We call on the governor to listen to the voices of reason from the Southern part of the State where his victory was secured and refuse to dance the drumbeats of haters of his government up north who, through Ibraheem, see peace efforts as a ‘distraction’ and have recommended a gamut of draconian political principles that will make any administration fail. We plead with the governor to avoid the banana peels and myriads of booby traps being hauled around him by the likes of Ibraheem who were quick to establish chronological ties with the same government they resented with passion despite having their kinsman in a joint ticket with Late Yakowa.

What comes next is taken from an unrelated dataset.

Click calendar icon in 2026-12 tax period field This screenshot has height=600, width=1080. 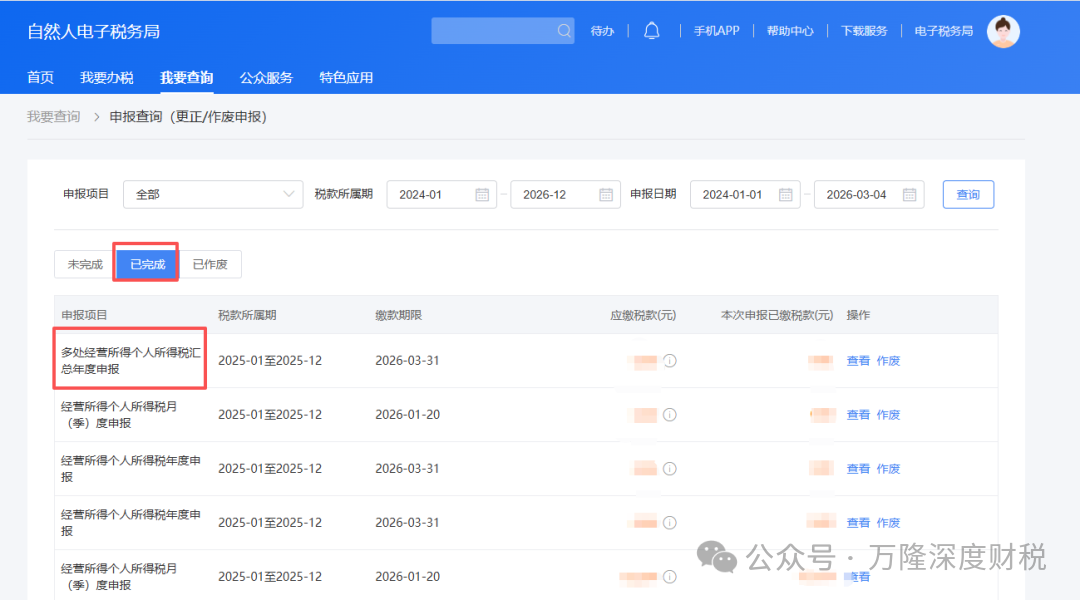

On the question of power blocks in Kaduna State, Ibraheem not only manifested the violent ideological pre-disposition of his people by linking the idea of a power block in Southern Kaduna to the Zangon Kataf Crisis, but has also given the indication that the people for whom he speaks have a pact with violence and largely see the attainment of political power through the prisms of violence. This analogy by Ibraheem should make the security agencies alert in monitoring the activities of Ibraheem and the people he represents, especially with the recent terrorist activities in Northern Nigeria, and particularly in Zaria. Indeed, the administration of ABU Zaria cannot be too careful in the circumstances

Ibraheem also needs to be reminded that his description of the outlaying towns and villages of Northern Kaduna as ‘Karkara’- as being a power block, should make his political paymasters shiver at the thought that real power in Northern Kaduna lies not with people like him (In Zaria) who appeal to hierarchical and family structures linked to slavery and all forms of dehumanisation of their own people in the past, but with the masses who dwell in these places he calls ‘Karkara’. Little wonder, political giants like Makarfi are able to arise from the ‘Karkara’ and put the blood thirsty descendants of imperialists like Ibraheem into political Limbo even within the Northern Kaduna framework! Ibraheem and his people should bear this reality in mind as they spew their false notions of power blocks in Kaduna State.